BioCartilage graft	Graft conforms to the shape of the defect and avoids donor-site morbidity and the need to use a bulk allograft.	A stable vertical shoulder is required for graft containment.
Outcomes	Micronized allograft cartilage with PRP may allow improved healing of these challenging lesions.	No long-term comparative human studies exist yet.

OLT, osteochondral lesion of talus; PRP, platelet-rich plasma.

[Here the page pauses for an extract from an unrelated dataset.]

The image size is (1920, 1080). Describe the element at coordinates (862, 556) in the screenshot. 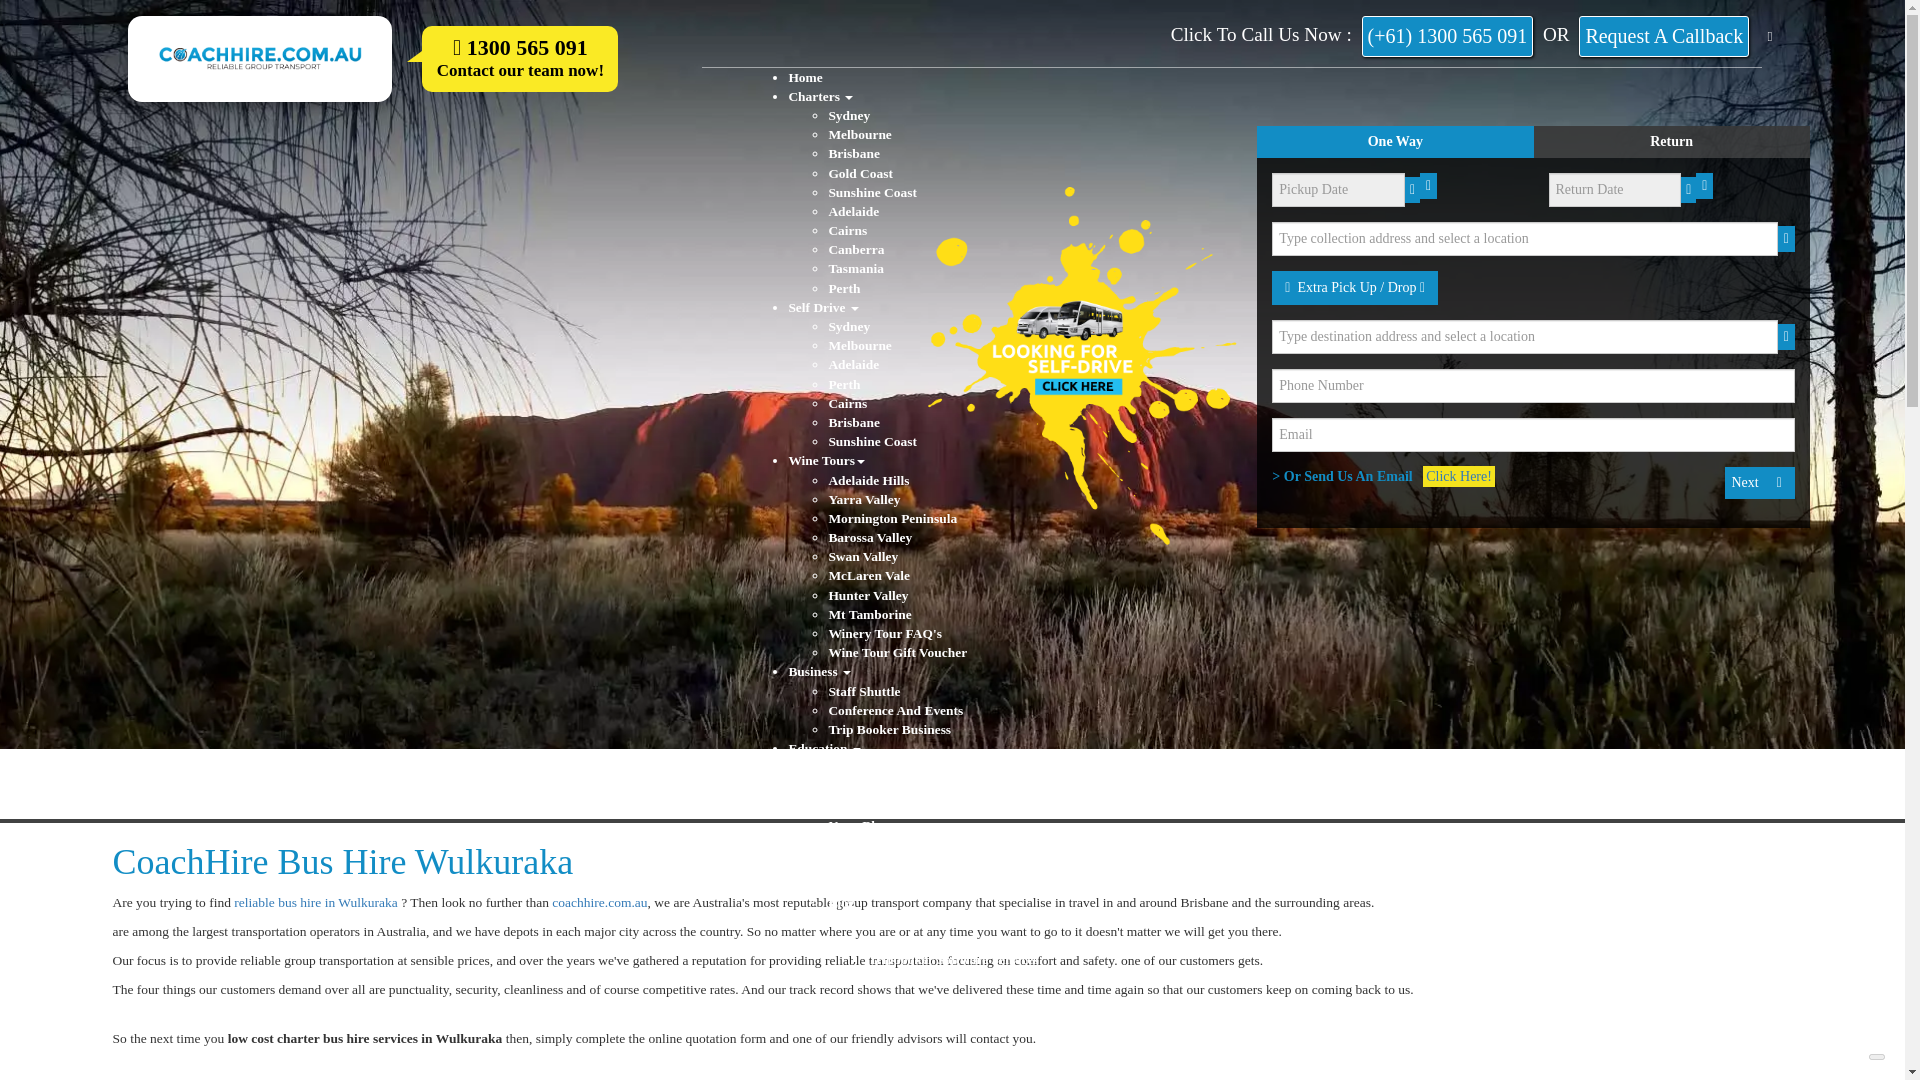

Specific risks of arthroscopic treatment of OLTs with the described technique include graft hypertrophy and/or overgrowth, delamination, progression of disease, and no relief of pain or improvement in function, as well as the risks of ankle arthroscopy including damage to surrounding structures, infection, bleeding, and need for future surgery. This technique should not be used to address uncontained lesions without a vertical shoulder because the graft material has little intrinsic structural stability. Furthermore, this technique is intended for small to moderate sized individual defects and should not be used diffusely throughout an arthritic joint given the importance of lesion size in clinical outcomes. We prefer to use BioCartilage to supplement the biological capacity of microfracture rather than to extend the indications for microfracture.